Специфика эстетики:
Внешняя близость к неонатурализму («магнитофонная» точность воспроизведения кухонных скандалов, снижено бытовой речи), но отсутствие внутреннего родства,
использование приемов создания абсурдных коллизий, но, в отличие от постмодернистов, но не для деконструкции мифов, прежде всего, соцреалистического.
1. Петрушевская игнорирует существование соцреалистического мифа путем «прямого» обращения к жизни, которую сформировала соцреалистическая эстетика (своеобразный «минус-прием»). Она обращается к тем сторонам жизни, которые не допускались в пределы соцреалистического текста: зачастую, ситуация допускалась, но ее теневая грань(и) – нет.
2. С другой стороны, Петрушевская строит свою эстетику в противовес эстетике реализма 60-70-х гг. (Айтматов, Астафьев, Шукшин, Трифонов, Солженицын и др.): если реалисты плеяды 60-70-х гг. считали, что раскрыть социальную правду – значит послужить идеям добра и справедливости, то Петрушевская убеждена, что правда гораздо шире своего социального аспекта.
Особенности прозы
1. Разрушение постулатов реализма:
а) Сращение натуралистических «жизненных» ситуаций с подчеркнутой литературностью (см. даже на уровне заглавий: «Песни восточных славян» - Пушкин, «Медея» - Еврипид, «Новые робинзоны» -Дефо, «Новый Гулливер» - Свифт, «Новый Фауст» - Гете, «Дама с собаками» - Чехов и др.).
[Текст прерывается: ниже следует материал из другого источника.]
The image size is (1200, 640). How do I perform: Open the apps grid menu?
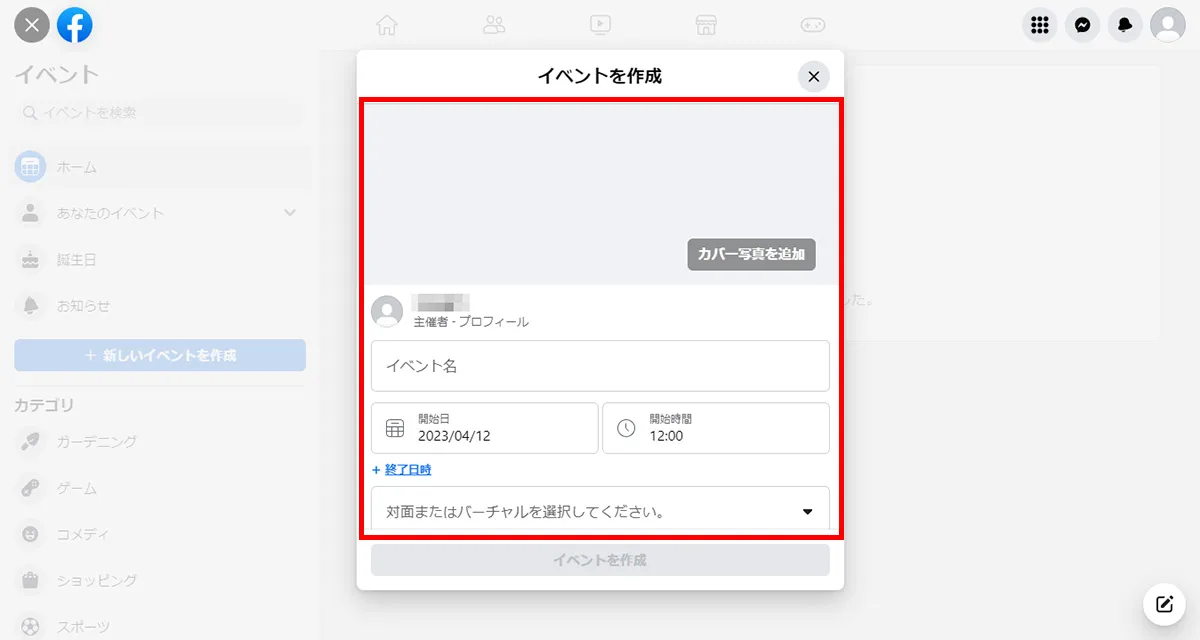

Подобный интертекстуальный прием реализуется фактически на всех уровнях текста, но не для создания контраста между высоким и низким, а для формирования признания равноправия различных проявлений одного кода. «Автор» у Петрушевской лишает себя права осуждать и выносить приговор даже самым диким проявлениям действительности.
б) Внутри реалистического повествования (повествовательная интонация максимально приближена к обыденной речи, к ее звучанию в типичных ситуациях – очередях, курилках, во время застолий, в канцеляриях и т.п.) присутствует какой-то сдвиг: реальная ситуация развоплощается и сквозь нее начинает проглядывать притча, абстрактная экзистенциальная модель)
2. Присутствие координат мифологического сознания. У Петрушевской отсутствует реалистическая «диалектика души», ею владеет логика мифа: человек равен своей судьбе, которая есть грань судьбы человечества. При этом каждая судьба – воплощение какого-то из архетипов. Интертекстуальность в данном случае – возможность проследить метаморфозы архетипа: Новые робинзоны – Ной, Адам и Ева, Новый Гулливер – Бог и лилипут – разрушается традиционная иерархия, в мире Петрушевской все зависит от всего, невидимая мелочь может изменить жизнь мира.
3. Излюбленный архетип Петрушевской: Мать и Дитя («Свой круг», «Дочь Ксении», «Случай Богородицы», «Материнский привет», «Время ночь» и др.).
«Время ночь» (1991). Анна Андриановна, ее мать – Сима, дочь – Алена, сын – Андрей, внук – Тима.
Архетип идиллии – в «Записках на краю стола» (сочинение А.А.) – хронотоп типовой двухкомнатной квартиры, де жили, живут и будут жить деды, отцы и внуки: символика бесконечности.
Метафора материнской любви как неограниченной власти.
Мифологическая цикличность: полное повторение историй жизни и взаимоотношений у Симы, Анны и Алены – не три персонажа, а один, в который перетекли все. «Стыки»: подчеркнутая близость детства и старости, рождения и смерти.
4. Излюбленный жанр, как для Петрушевской, так и для литературы условных форм в целом – антиутопия («Новые робинзоны», «Гигиена»).
Эсхатологические мотивы: в параметрах бытового кода расписывается мифологема конца света.
Залог воскресения: готовность взять на себя ответственность за кого-то еще более слабого и несчастного, чем ты (у Петрушевской, как правило – это ребенок: см. «Свой круг» - финал - праздник Пасхи).